Josephine was kneeling before the closed door with her lips to the keyhole, imploring for admission. "Louise, open the door! I beg, open the door--you will make yourself ill. What are you doing Louise? For heaven's sake open the door."

"Go away. I am not making myself ill." No; she was drinking in a very elixir of life through that open window.

Her fancy was running riot along those days ahead of her. Spring days, and summer days, and all sorts of days that would be her own. She breathed a quick prayer that life might be long. It was only yesterday she had thought with a shudder that life might be long.

She arose at length and opened the door to her sister's importunities. There was a feverish triumph in her eyes, and she carried herself unwittingly like a goddess of Victory. She clasped her sister's waist, and together they descended the stairs. Richards stood waiting for them at the bottom.

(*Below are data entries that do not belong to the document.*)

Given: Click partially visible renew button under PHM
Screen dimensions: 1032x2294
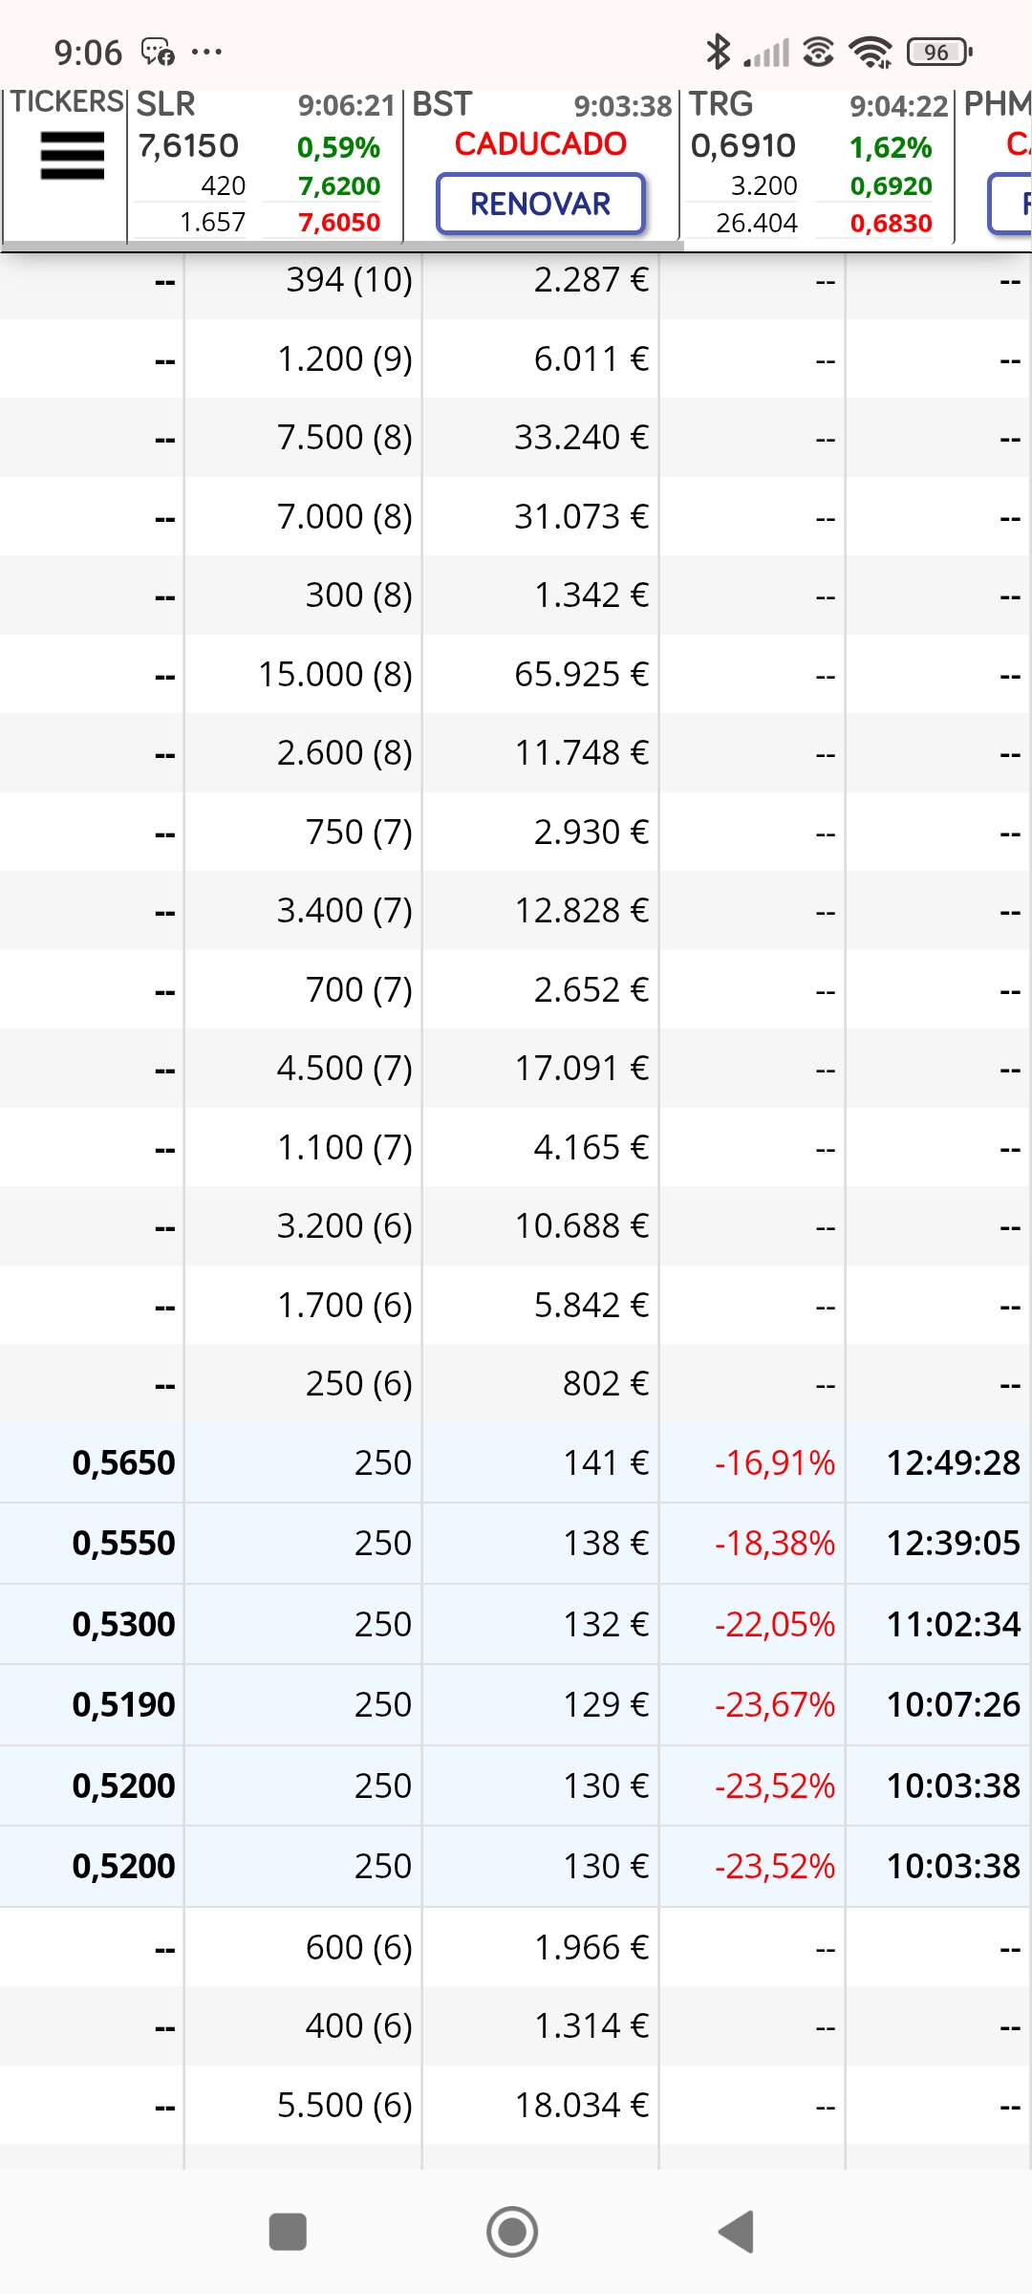Looking at the screenshot, I should [x=1011, y=204].
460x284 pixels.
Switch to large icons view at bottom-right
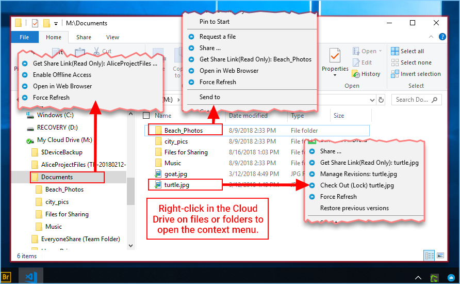pos(440,256)
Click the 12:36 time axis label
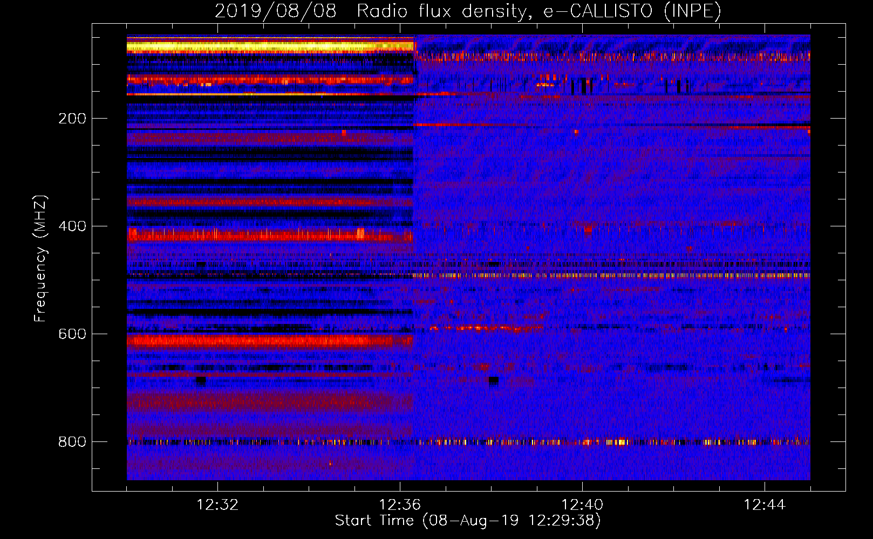 pyautogui.click(x=399, y=505)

Some one was opening the front door with a latchkey. It was Brently Mallard who entered, a little travel-stained, composedly carrying his grip-sack and umbrella. He had been far from the scene of accident, and did not even know there had been one. He stood amazed at Josephine's piercing cry; at Richards' quick motion to screen him from the view of his wife.

But Richards was too late.

When the doctors came they said she had died of heart disease--of joy that kills.